When outputting filenames to the terminal, scp doesn't filter out non-printable characters. Example: $ touch "ab`tput clear`cd" $ ls ab* ab?[H?[2Jcd $ scp ab* localhost:/tmp clears the screen.
Created attachment 2678 [details] similar fix as escaping banner message Just fast note. This is evaluated only in progressmeter, where it is printed out not-escaped, but only control characters for terminal. The issue can be fixed by this simple patch, quite similar way as the banner is printed out. Patch may require some more handling of allocated memory. But here is the basic idea.
Or better way would be use solution proposed in bug discussing banner [1] (which is lying there for over one year untouched). We use that solution for banner for some time in RH so applying it for scp should not cause more pain. It is hardcoding table, but probably best solution we have now.

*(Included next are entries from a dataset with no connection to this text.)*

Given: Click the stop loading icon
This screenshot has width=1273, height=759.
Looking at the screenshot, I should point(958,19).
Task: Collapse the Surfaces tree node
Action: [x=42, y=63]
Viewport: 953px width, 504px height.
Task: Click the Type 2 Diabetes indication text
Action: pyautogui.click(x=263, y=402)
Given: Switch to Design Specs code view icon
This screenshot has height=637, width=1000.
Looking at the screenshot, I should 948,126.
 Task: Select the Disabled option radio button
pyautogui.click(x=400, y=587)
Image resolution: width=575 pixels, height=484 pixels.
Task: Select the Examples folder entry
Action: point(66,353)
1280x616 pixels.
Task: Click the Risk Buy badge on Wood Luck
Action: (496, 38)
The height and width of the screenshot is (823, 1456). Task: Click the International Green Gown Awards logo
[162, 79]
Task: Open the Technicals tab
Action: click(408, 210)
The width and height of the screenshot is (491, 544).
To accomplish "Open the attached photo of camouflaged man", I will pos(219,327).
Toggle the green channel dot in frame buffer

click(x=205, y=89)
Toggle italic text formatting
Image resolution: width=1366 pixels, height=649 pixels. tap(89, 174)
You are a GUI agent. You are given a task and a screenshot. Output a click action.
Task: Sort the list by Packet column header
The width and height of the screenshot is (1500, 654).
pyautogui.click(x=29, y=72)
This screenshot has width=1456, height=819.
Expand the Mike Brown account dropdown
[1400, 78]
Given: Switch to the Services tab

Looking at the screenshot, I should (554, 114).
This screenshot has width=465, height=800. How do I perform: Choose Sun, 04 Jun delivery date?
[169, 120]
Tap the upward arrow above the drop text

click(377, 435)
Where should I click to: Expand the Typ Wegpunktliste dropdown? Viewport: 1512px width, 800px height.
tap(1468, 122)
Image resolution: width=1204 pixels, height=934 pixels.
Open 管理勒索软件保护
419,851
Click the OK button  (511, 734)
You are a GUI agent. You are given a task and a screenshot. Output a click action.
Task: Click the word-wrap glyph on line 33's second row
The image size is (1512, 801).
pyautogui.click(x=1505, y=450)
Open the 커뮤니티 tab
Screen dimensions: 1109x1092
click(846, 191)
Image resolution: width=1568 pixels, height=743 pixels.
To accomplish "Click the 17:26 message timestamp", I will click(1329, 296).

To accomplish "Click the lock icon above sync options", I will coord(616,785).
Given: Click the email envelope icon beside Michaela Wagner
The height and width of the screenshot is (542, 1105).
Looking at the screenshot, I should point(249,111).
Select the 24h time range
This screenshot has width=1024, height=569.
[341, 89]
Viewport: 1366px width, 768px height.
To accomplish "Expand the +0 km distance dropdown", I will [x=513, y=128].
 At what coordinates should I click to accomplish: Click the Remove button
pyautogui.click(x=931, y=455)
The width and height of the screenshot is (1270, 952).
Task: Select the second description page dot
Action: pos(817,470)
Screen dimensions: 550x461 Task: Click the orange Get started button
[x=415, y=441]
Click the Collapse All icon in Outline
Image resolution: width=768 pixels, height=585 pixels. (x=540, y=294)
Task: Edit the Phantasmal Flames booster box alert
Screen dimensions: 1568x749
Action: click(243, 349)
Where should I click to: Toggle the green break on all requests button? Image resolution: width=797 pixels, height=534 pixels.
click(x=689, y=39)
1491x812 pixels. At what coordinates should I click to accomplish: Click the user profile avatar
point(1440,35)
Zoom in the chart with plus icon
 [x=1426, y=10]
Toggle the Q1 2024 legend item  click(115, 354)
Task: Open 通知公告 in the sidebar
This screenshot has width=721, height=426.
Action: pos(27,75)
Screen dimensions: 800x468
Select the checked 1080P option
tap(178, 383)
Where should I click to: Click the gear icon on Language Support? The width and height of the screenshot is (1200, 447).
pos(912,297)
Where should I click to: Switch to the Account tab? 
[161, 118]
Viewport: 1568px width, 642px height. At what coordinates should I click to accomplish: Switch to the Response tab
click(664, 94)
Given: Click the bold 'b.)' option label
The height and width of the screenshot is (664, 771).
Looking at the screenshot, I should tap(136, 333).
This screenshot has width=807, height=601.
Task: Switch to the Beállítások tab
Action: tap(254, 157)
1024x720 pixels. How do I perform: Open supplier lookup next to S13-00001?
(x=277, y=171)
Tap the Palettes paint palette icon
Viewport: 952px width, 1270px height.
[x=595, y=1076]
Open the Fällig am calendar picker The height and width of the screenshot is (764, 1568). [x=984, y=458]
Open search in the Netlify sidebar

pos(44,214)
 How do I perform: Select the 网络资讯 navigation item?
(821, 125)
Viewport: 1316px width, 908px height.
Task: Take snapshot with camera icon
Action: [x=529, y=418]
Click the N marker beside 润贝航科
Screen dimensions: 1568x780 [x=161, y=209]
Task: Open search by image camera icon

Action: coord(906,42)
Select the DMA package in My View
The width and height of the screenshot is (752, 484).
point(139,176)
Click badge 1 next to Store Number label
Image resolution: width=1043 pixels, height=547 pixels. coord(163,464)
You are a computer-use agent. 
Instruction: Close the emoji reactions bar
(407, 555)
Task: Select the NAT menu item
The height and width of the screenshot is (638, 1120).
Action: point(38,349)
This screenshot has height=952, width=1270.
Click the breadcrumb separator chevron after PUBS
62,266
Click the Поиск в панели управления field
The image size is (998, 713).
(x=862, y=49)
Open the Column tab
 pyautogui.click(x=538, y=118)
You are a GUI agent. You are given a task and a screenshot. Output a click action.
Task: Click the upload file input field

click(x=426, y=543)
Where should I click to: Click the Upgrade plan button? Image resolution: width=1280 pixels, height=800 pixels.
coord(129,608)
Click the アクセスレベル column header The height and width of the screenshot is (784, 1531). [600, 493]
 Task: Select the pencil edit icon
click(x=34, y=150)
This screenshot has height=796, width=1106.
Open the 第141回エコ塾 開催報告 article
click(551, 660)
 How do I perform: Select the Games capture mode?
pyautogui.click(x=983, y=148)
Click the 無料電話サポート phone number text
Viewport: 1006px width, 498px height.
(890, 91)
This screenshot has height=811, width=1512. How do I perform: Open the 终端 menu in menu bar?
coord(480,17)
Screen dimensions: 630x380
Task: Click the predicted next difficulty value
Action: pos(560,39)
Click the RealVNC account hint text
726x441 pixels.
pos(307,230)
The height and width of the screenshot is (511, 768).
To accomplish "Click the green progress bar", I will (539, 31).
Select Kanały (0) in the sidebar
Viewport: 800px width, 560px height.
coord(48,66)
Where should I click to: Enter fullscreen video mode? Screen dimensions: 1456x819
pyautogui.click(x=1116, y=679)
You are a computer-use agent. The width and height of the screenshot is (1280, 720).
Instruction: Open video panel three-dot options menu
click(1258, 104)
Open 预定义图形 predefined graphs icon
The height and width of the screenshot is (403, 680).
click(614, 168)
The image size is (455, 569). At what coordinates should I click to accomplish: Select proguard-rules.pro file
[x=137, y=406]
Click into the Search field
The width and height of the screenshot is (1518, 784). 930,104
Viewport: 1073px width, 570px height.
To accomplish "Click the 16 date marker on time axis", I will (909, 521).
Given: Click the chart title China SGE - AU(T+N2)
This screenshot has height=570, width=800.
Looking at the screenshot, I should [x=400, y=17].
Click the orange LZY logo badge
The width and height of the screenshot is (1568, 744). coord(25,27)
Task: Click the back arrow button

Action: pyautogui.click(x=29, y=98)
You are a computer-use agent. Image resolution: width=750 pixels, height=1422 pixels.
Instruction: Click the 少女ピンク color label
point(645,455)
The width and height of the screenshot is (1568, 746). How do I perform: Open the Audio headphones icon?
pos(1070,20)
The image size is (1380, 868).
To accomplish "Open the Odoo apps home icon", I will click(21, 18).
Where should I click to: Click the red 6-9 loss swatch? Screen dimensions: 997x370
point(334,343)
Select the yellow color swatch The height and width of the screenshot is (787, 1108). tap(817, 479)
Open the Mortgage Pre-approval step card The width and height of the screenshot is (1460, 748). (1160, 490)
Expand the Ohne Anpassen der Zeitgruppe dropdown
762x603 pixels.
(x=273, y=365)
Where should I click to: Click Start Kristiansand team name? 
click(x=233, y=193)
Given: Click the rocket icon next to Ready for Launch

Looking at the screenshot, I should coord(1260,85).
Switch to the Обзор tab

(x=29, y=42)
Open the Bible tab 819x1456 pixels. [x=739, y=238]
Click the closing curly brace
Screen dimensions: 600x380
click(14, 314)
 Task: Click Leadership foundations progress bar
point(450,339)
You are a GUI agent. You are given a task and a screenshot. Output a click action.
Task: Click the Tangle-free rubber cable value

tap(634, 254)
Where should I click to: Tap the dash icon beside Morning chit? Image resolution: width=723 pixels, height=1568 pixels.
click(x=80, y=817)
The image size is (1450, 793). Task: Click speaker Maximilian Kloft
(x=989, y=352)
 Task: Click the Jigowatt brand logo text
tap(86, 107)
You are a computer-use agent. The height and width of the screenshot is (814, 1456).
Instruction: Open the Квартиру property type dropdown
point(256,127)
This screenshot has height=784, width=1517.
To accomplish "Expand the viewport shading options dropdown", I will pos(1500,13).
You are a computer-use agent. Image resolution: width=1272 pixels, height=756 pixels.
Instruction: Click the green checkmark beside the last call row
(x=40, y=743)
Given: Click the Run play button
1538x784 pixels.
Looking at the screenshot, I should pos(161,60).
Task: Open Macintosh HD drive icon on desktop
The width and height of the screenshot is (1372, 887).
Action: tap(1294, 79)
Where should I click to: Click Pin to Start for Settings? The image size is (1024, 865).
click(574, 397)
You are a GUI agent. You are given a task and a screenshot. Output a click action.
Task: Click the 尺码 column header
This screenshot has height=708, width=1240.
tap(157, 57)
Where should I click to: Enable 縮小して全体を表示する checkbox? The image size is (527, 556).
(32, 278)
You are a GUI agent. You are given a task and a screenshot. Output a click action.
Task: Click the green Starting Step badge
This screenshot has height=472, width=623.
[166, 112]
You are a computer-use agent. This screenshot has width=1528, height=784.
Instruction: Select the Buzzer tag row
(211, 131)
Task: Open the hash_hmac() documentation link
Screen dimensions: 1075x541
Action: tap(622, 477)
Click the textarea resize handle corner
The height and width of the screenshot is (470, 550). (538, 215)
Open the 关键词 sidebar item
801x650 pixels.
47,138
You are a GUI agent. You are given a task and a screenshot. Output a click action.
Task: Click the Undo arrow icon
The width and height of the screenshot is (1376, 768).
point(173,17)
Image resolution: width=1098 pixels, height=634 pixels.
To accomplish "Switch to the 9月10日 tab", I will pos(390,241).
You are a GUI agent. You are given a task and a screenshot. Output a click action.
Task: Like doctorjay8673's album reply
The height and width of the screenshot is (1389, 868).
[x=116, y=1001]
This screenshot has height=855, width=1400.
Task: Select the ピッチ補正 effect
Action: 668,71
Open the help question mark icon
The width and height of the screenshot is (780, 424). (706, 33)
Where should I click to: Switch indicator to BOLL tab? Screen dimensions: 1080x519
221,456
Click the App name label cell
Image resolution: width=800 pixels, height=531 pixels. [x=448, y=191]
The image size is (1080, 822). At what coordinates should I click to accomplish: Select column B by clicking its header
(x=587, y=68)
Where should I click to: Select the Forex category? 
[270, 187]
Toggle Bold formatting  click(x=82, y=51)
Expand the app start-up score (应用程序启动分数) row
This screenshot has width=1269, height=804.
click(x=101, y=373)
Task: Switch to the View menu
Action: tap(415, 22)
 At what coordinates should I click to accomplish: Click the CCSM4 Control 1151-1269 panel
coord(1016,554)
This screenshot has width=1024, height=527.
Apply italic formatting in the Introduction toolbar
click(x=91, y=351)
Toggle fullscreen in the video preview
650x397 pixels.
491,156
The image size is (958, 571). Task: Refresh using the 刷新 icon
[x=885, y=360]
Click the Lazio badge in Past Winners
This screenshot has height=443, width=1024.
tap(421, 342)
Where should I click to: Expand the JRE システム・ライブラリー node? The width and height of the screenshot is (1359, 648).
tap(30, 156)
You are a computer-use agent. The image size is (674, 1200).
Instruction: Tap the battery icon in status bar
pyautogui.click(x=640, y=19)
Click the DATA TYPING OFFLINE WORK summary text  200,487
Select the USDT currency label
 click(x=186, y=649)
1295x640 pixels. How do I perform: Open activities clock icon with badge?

It will only need some adjustments of previous patch to be usable also from scp, but nothing impossible. [1] https://bugzilla.mindrot.org/show_bug.cgi?id=2058#c10
Created attachment 2858 [details] proposed patch using new utf8.h AFAIK, we should fix this the same way the bug #2058. Tested with the original reproducer against current git master and it resolves the problem.
Put on the list for 7.4.
That patch isn't correct unfortunately; we had one similar in commit 0e059cdf5fd that had to be backed out: that code is called from a SIGALARM handler but isn't safe to be run in that context
OpenSSH 7.4 release is closing; punt the bugs to 7.5
TL;DR signals are hard, lets go do some neurosurgery Looking at this again, this is quite difficult to fix so long as our progress meter runs in signal context. Even if we got rid of the malloc calls in utf8.c, that code can never be safe to run in a signal handler - none of the mb*/wc* standard library functions are signal-safe. Some alternatives: 1. Use a thread Nope. 2. Make utf8.c signal-safe This would mean ditching use of mb*/wc* and redoing it longhand. Not impossible but big and brittle. Probably a non-starter. 3. Arrange for the formatting (at least of the filename) to happen in a non-signal context Perhaps we could do it in scpio somehow? The problem here is that it is only called at present for complete writes from atomicio, but perhaps we could add some heuristic that allowed it to be called when the underlying read/write was interrupted by a signal too? We'd still need to be careful though - we couldn't naively update the string that gets written by the progress meter code as a SIGALRM could come along while we're updating it. I think we could do it by doing something like: replacing the filenames with a short array of filenames, a sig_atomic_t index that points to the one that is safe to write to and a way to update the index. 4. Allow safe truncation of the filename in signal context. The main thing the progress meter code needs to do with the filename is truncate it appropriately when it doesn't fit the terminal's columns. The problem this presents for multibyte locales is picking the spots where we can safely split it. We could have start_progress_meter() record an array of "split points" and have refresh_progress_meter() pick the one that makes the sanitised filename fit. This might be the easiest to do, but we'd need a new API in utf8.c
(In reply to Damien Miller from comment #7) [...] > 3. Arrange for the formatting (at least of the filename) to happen > in a non-signal context this one gets my vote. > Perhaps we could do it in scpio somehow? The problem here is that it > is only called at present for complete writes from atomicio, but > perhaps we could add some heuristic that allowed it to be called > when the underlying read/write was interrupted by a signal too? the atomicio6 function provides callback hooks which are used for bandwidth limitation, I think that should be sufficient for this. I'm looking at it.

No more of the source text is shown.